▶ [Work to do]
• 1. Reproduce verbatim the stretch of the reflection on Jacob from "The tragedy of" through "and our situation.".
• 2. Take the reflection on Jacob further, starting right after its final sentence.

▶ [Text]
It is one of the most outstanding statements in the whole of the Jewish or Hebrew Scriptures, in what Christians know as the Old Testament. It marks and establishes the real meaning of Judaism and its further fulfillment, dare I say, in Christianity, or at least, in Jesus Christ in the Christian understanding. Nowhere does the striving with God and man appear more completely and more concentrated fashion than on the way of the Cross, the way of our Lenten pilgrimage.

The tragedy of our age lies in our ignorance, wilful and otherwise, of this understanding and perspective. We have become so accustomed and cynically inured to the endless posturing and manipulations of power politics, on the one hand, and the defeatist mentality of victim and entitlement politics, on the other hand, that we have little or no capacity to grasp the transcendent truths that the Scriptures constantly open out to us. We are, I fear, as dead to metaphor as we are to metaphysics (read God). And yet, these stories, by virtue of their being proclaimed, speak to our need and our situation.

Jacob is the deceiver, the trickster, the supplanter, a clever fellow, we might say, perhaps too clever by half and, no doubt, that view of things has influenced the whole tradition of anti-Jewish sentiment and bias which, in turn, issues in the hideous realities of anti-Semitism and racism signalled so graphically and so disturbingly in the unforgettable horrors of the Holocaust. The Jews of Europe, after all, were betrayed by the culture which betrayed itself. Such things are the very spectacle of deceit and betrayal. But that is not, ultimately, who he is.

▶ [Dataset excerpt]

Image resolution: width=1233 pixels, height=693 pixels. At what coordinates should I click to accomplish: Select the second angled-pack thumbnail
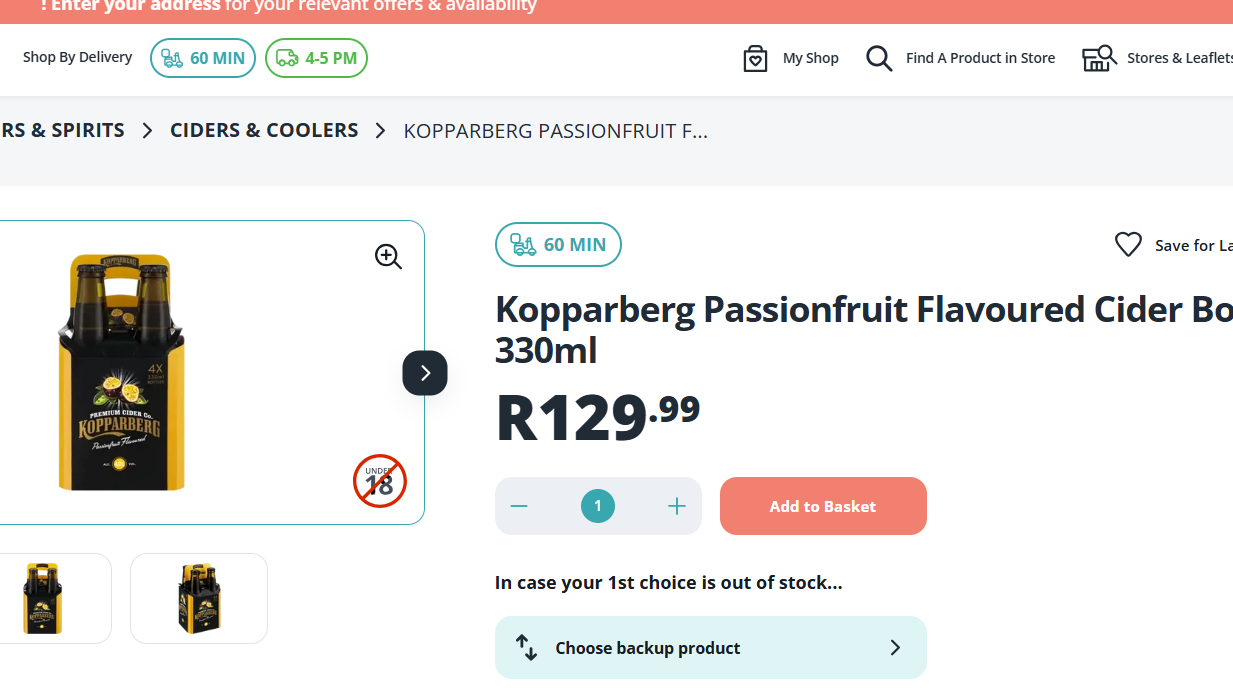[199, 598]

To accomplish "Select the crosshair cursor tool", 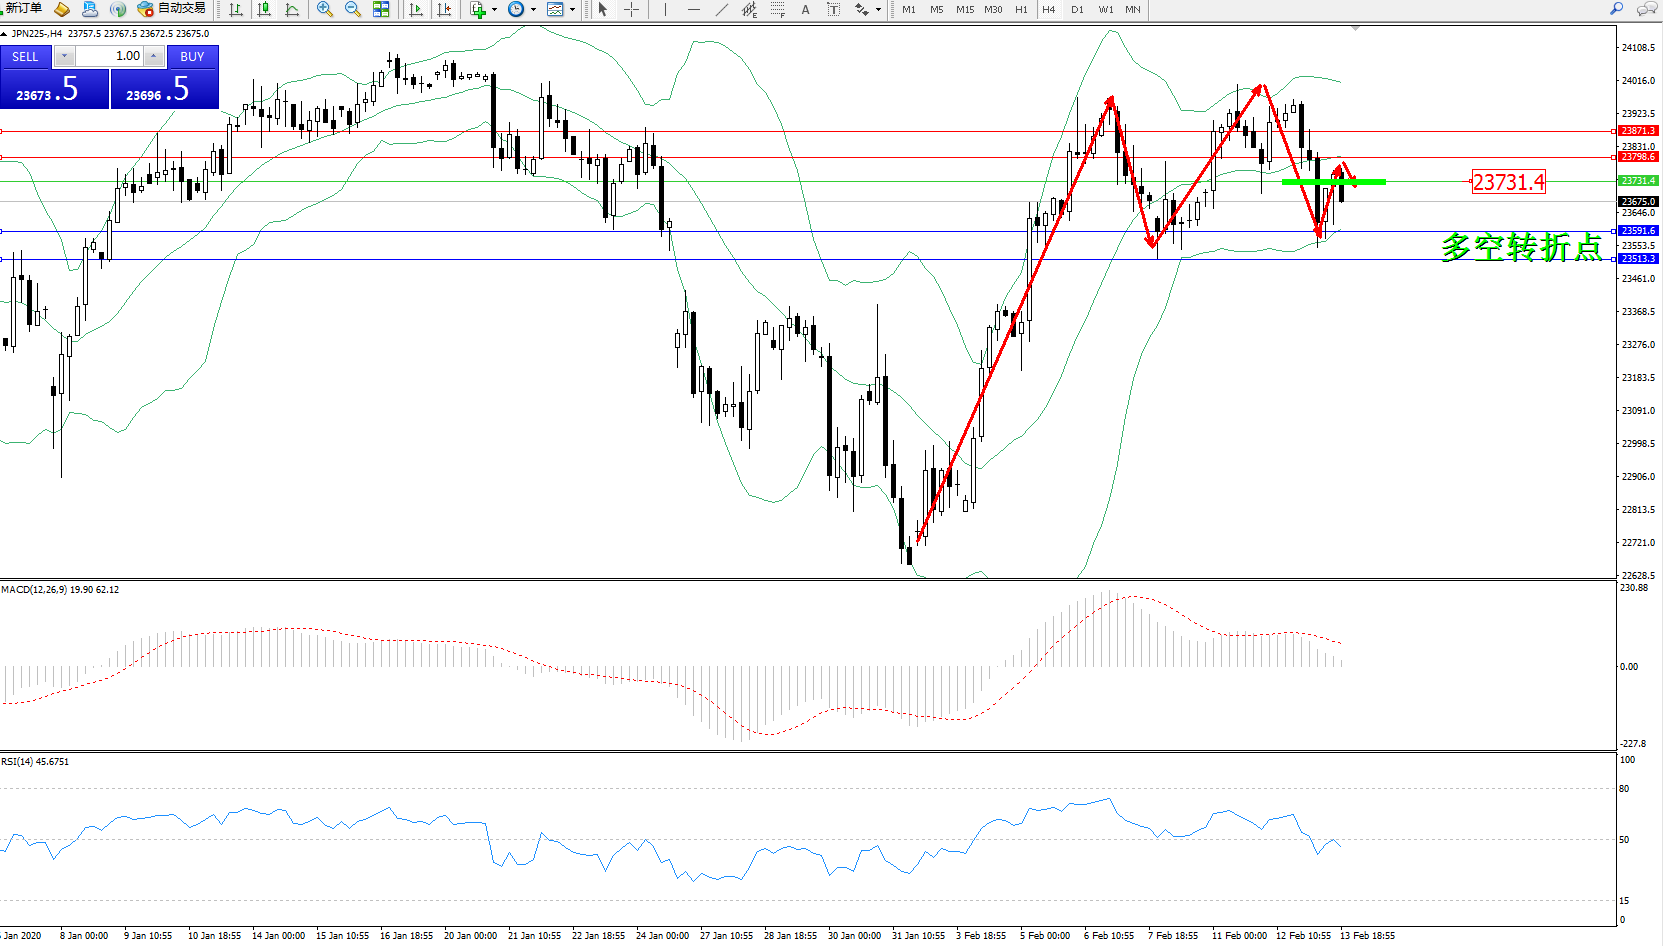I will [632, 9].
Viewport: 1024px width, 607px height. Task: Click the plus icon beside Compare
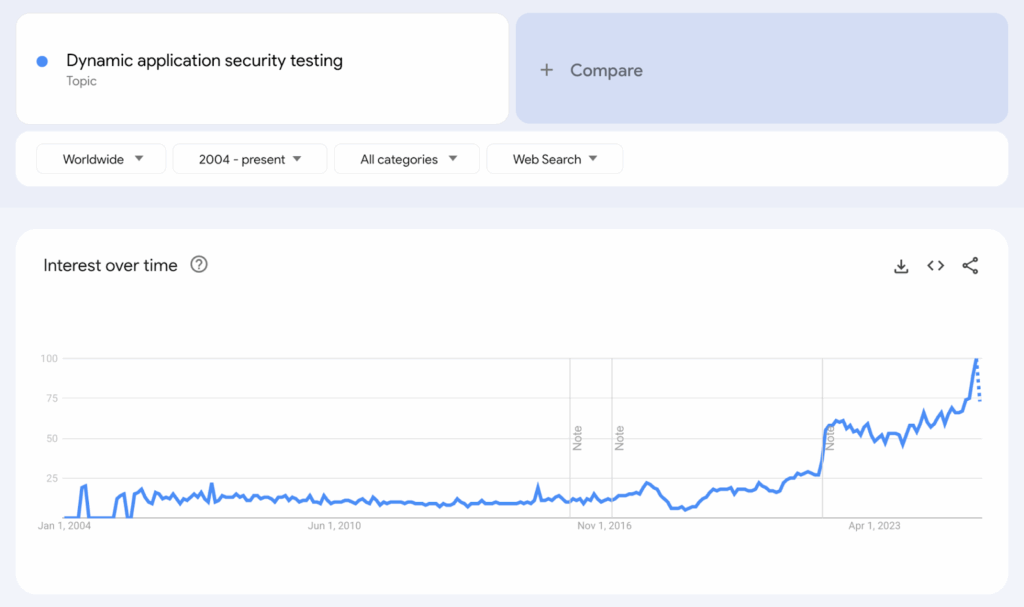click(546, 70)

▶ [Task responses]
• 1.
The tragedy of our age lies in our ignorance, wilful and otherwise, of this understanding and perspective. We have become so accustomed and cynically inured to the endless posturing and manipulations of power politics, on the one hand, and the defeatist mentality of victim and entitlement politics, on the other hand, that we have little or no capacity to grasp the transcendent truths that the Scriptures constantly open out to us. We are, I fear, as dead to metaphor as we are to metaphysics (read God). And yet, these stories, by virtue of their being proclaimed, speak to our need and our situation.

• 2.
This is, I think, what makes the story of Jacob so compelling. It is the picture of a soul who in his struggle persists in the quest to understand and be faithful to what is understood such that there is a remarkable transformation. Indeed the transformation of Jacob into Israel complements the Eucharistic gospel for this day, where the Canaanite woman shows herself to be a true Israelite, indeed, precisely because of her tenacity of intellectual spirit in holding on to what she has rightly perceived as the truth of God in Jesus Christ. She will not be put off and her struggle, akin to Jacob’s, is the great struggle, the great struggle of faith that reveals the true nature of Israel. It is accomplished in its fullness and truth on the Cross.